A truck stuck under a railway bridge in Dublin city. There have been 68 bridge strikes so far this year
A truck stuck under a railway bridge in Dublin city. There have been 68 bridge strikes so far this year

Rail bosses have hit out at "dumb truckers" who are causing traffic and rail mayhem by striking bridges.

In a bid to reduce the number of incidents Irish Rail have released footage of truck drivers getting stuck under height-restricted bridges.

The "basic intelligence and competence" of drivers who strike bridges should be question, according to a spokesperson for the company.

This year there have already been 68 "bridge strikes" on the network. In 2015, there were only 85.

The Dart network has been affected the most by the increase, with 25 bridge strikes taking place already this year.

This compares to 12 by this time in 2016.

The south city has had a higher incidence of bridge strikes.

On top of being a nuisance for commuters, bridge strikes are "one of the greatest safety risks" that Irish Rail face, according to the company.

Last Thursday, two separate bridges in the Grand Canal area were hit by two different vehicles within two hours, delaying trains and causing traffic mayhem.

"Despite improved signage and a downloadable map that can be accessed by anyone wishing to check bridge heights the problem has increased," Irish Rail said.

"From a low of 72 bridge strikes nationally in 2012, the increase in bridge strikes is worrying.

"The increase may be explained by an increase in construction traffic, but it is still not acceptable that truck drivers in many instances do not know the height of the vehicle they are driving.

Intelligence

"The basic intelligence and competence of drivers involved in these incidents must now be called into question.

"We have endeavoured to inform and educate drivers, we have advertised, we have improved our signage, we have seen prosecutions and we have introduced new technologies - the message has to get through. It is basic safety for truckers to know the height of their vehicles and the bridges on their routes," the company added in a statement.

"Bridge strikes can cause significant delays to both rail and road services, as Iarnrod Eireann must carry out a structural assessment of the bridge before allowing trains to pass over following a hit, and road traffic can be backed up. Iarnrod Eireann works closely with the Irish Road Haulage Association and local authorities to educate and inform, but one bridge strike is one too many.

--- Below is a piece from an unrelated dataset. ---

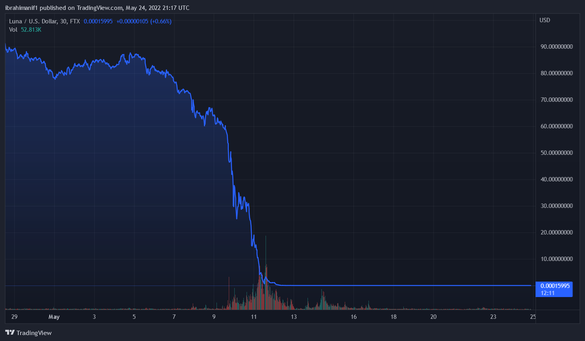The width and height of the screenshot is (585, 341).
Task: Select the May label on the time axis
Action: pos(54,317)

"Furthermore, Iarnrod Eireann regard bridge strikes as the single most likely cause of a serious rail safety incident on the network."

Penalty points can be handed out to drivers who do not obey the height restrictions in place at bridges.

Irish Rail has produced a video which contains CCTV clips of truck drivers getting into difficulty. It is hoped that the video will act as a deterrent to this type of action.